Vikki LaMotta used different adjectives for him that grim day when his jealousy boiled over and he accused her of rampant infidelity, garroted his brother on a hunch, and blackened her eye. It was the same one that is bothering her now, and the funny thing is, her latest injury can be blamed on Robert De Niro, the actor who plays Jake in the movie. Vikki was holding De Niro’s picture the other day, and when somebody tried to grab it, she pulled back and poked herself in the eye. Just like that, history had repeated itself.

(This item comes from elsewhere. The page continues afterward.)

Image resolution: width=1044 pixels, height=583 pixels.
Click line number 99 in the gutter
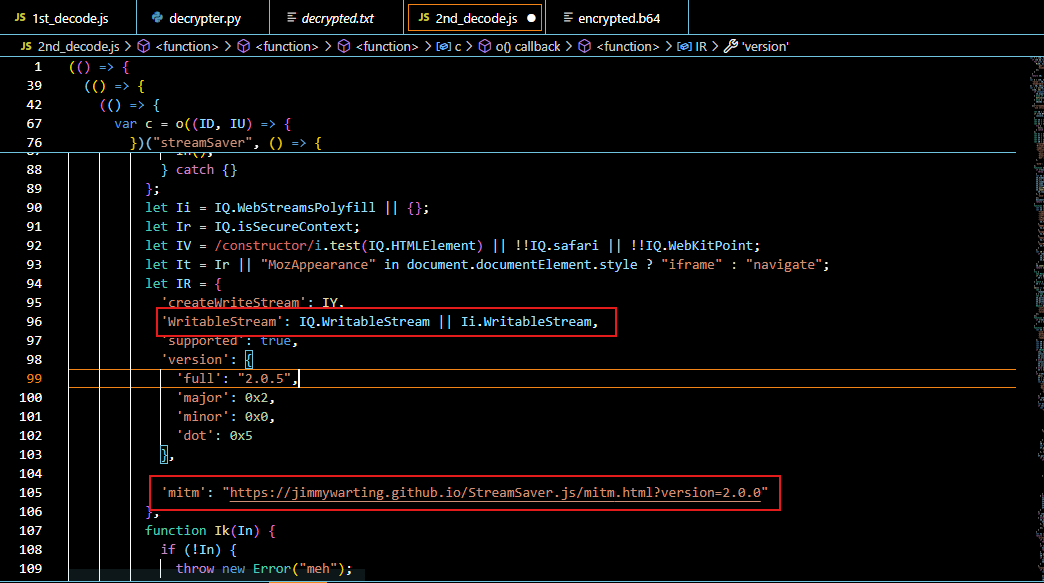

If Jake LaMotta flinches at the thought, you need only see Raging Bull to understand why. He has sat through it twice, and twice may be all he can bear. “I come out a bad guy in the picture,” he says. “It’s the way I was, it’s the truth, but that don’t make it no easier on me. The first time I watched it, I didn’t know what happened; I didn’t know whether to like or dislike it. There was something wrong and I couldn’t figure out what it was until the next day: I was reliving my life.”

It was a life in which the good times were almost extraneous. Sure, LaMotta waged a glorious holy war with Sugar Ray Robinson for the better part of a decade. Sure, he pole-axed Marcel Cerdan to win the championship in 1949. Sure, he refused to concede that Laurent Dauthille had him beat and knocked the stubborn Frenchman stiff with just thirteen seconds standing between him and ignominy. But the bulk of LaMotta’s legacy is as sad as a cauliflower ear and as ugly as nose split down the middle.

The ruination of Jake LaMotta began with the fight he threw to Billy Fox in ’47. The mob may have been leaning on him and he may have had to play along to get a shot at the title, but he went in the tank all the same, and when he did, he stamped himself as a bum forever. No wonder people were saying it figured years later when LaMotta got run in for letting a teenaged hooker operate out of his Miami strip joint.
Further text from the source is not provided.